The paper “A challenge for historical research: making data FAIR using a collaborative ontology management environment (OntoME)” argues that the application of the FAIR data principles in the field of historical research requires the development and use of a standard ontology. It proposes adopting CIDOC-CRM as the core ontology for this domain, in combination with two other foundational ontologies, C.DnS and DOLCE. It also argues about the need of a collaborative web environment, which will enable researchers to commonly develop specifications of the core ontology for specific sub-domains or applications and align the different metadata models used by different projects. Finally it explains how the ontology management environment OntoMe can serve this purpose.
In the field of archaeology, the paper “OntoAndalus: an ontology of Islamic artefacts for terminological purposes” adopts the same foundational ontologies (DOLCE+DnS Ultralite (DUL)) as the previous one. It presents an ontology for Andalusian pottery artefacts, called OntoAndalus, built as a specialisation of DOLCE+DnS Ultralite (DUL) and modelled in OWL. Its development relied on the interpretation of a corpus from Portuguese and Spanish domain specific texts, English textbooks and reference works, as well as from more specialised documents from related conferences and journals articles. The paper describes the main design patterns regarding the modelling of artefact types, events and tasks, and uses the case study of Vaso de Tavira to exemplify how these patterns were applied to model lighting artefacts, the life cycle of pottery and the several descriptions of the artefact.
2.3.Tools for data management: Designing, querying, analysing
The ideas and approach of the “Pattern-based design applied to cultural heritage knowledge graphs” paper are rooted in the lessons learned, the methodologies and the modelling choices discovered during the development of ArCo, a knowledge graph consisting of a network of (EDM and CIDOC-CRM-aligned) ontologies that model the Cultural Heritage domain and a Linked Open dataset of around 172.5M triples about Italian cultural properties. The paper argues about the advantages of embracing the “eXtreme Design (XD)” in the creation of Cultural Heritage ontologies, a methodology inspired by the Extreme Programming (XP) software development approach. It provides the details behind the modelling of the ArCo ontology network, the architectural patterns in place and the characteristics of the evaluation that has been performed.

▶ [SUPPLIED RECORDS]
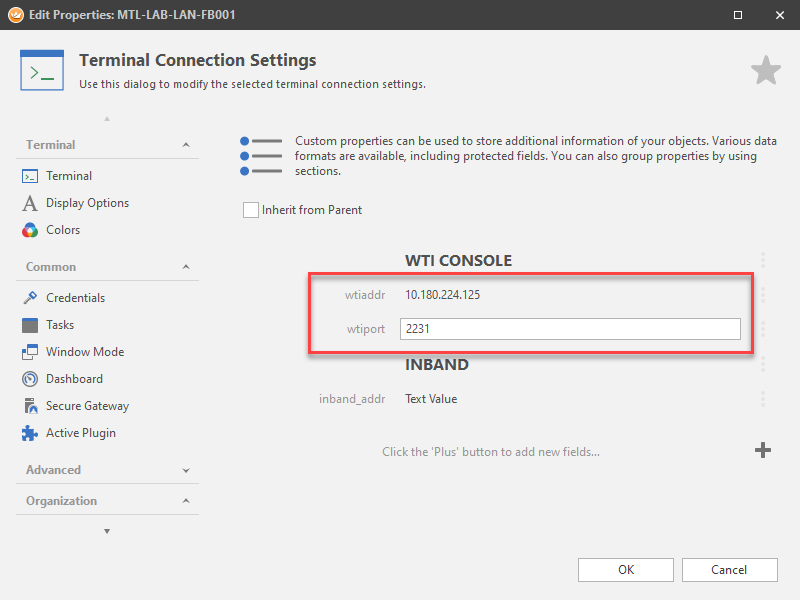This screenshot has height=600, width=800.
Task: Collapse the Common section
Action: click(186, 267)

--

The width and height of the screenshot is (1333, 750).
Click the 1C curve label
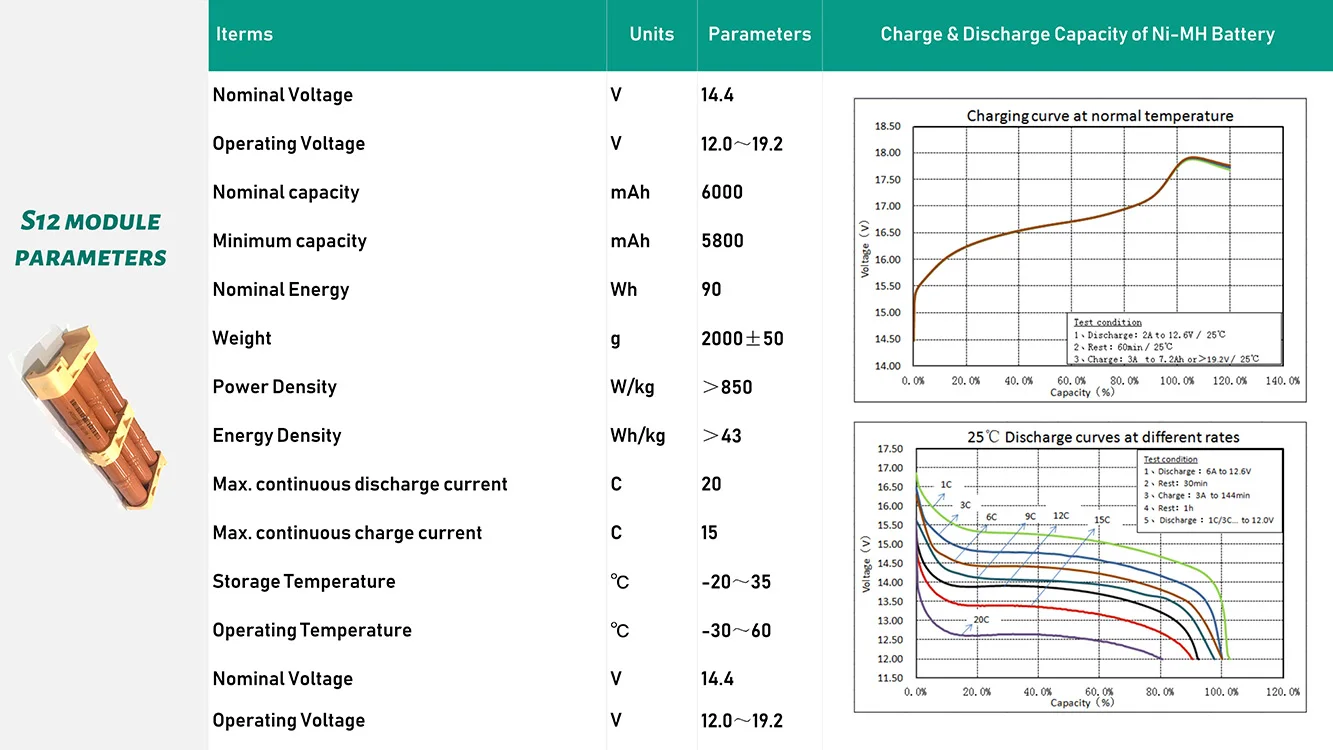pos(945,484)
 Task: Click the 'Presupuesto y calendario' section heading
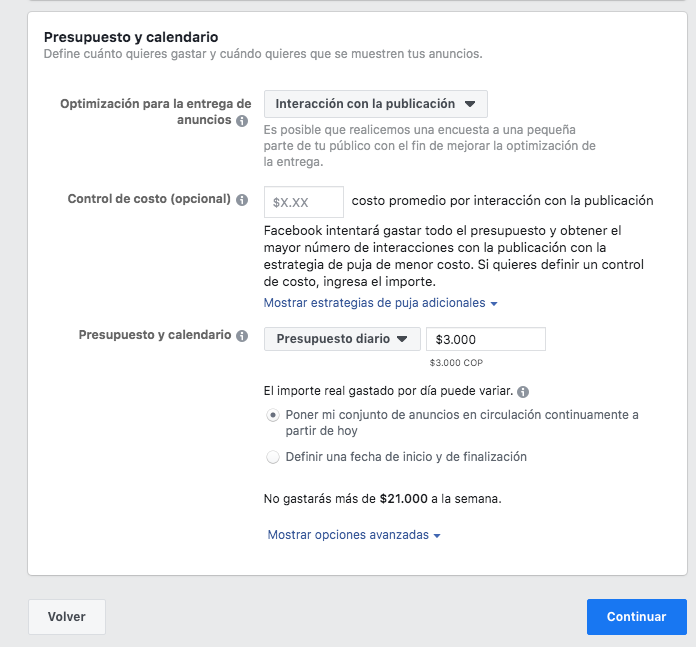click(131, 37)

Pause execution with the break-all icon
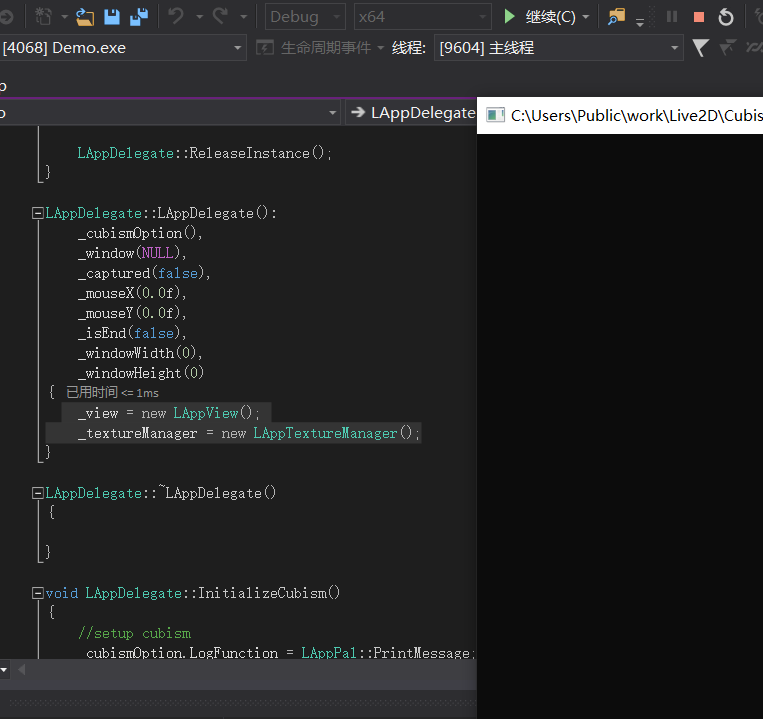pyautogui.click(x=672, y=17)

▶ [TASKS FOR THIS EXERCISE]
[1] In the passage on ontologies for historical and cultural heritage data, rewrite the part between "In the field of archaeology, the" and "of the artefact.", inclusive, replacing "pottery" with "ceramic".
[2] Write the next part of the passage on ontologies for historical and cultural heritage data, starting after its final sentence.

▶ [ANSWERS FOR THE TASKS]
[1]
In the field of archaeology, the paper “OntoAndalus: an ontology of Islamic artefacts for terminological purposes” adopts the same foundational ontologies (DOLCE+DnS Ultralite (DUL)) as the previous one. It presents an ontology for Andalusian ceramic artefacts, called OntoAndalus, built as a specialisation of DOLCE+DnS Ultralite (DUL) and modelled in OWL. Its development relied on the interpretation of a corpus from Portuguese and Spanish domain specific texts, English textbooks and reference works, as well as from more specialised documents from related conferences and journals articles. The paper describes the main design patterns regarding the modelling of artefact types, events and tasks, and uses the case study of Vaso de Tavira to exemplify how these patterns were applied to model lighting artefacts, the life cycle of ceramic and the several descriptions of the artefact.

[2]
The paper “Applying and Developing Semantic Web Technologies for Exploiting a Corpus in History of Science: the Case Study of the Henri Poincaré Correspondence” presents a semantic virtual research environment dedicated to Henri Poincaré’s letters digital corpus, i.e. letters with descriptive, scientific and mathematical content. Semantic Web technologies are used to enhance both annotation and querying of this corpus. Concerning the semantic annotation, RDFS entailment is leveraged to propose a ranked list of potential values for the RDF triples associated to specific parts of the letters. For querying, transformation rules on SPARQL queries are defined to support approximate searches on vague concepts such as “the end of the 19th century”, which is a recurrent need in the Cultural Heritage context.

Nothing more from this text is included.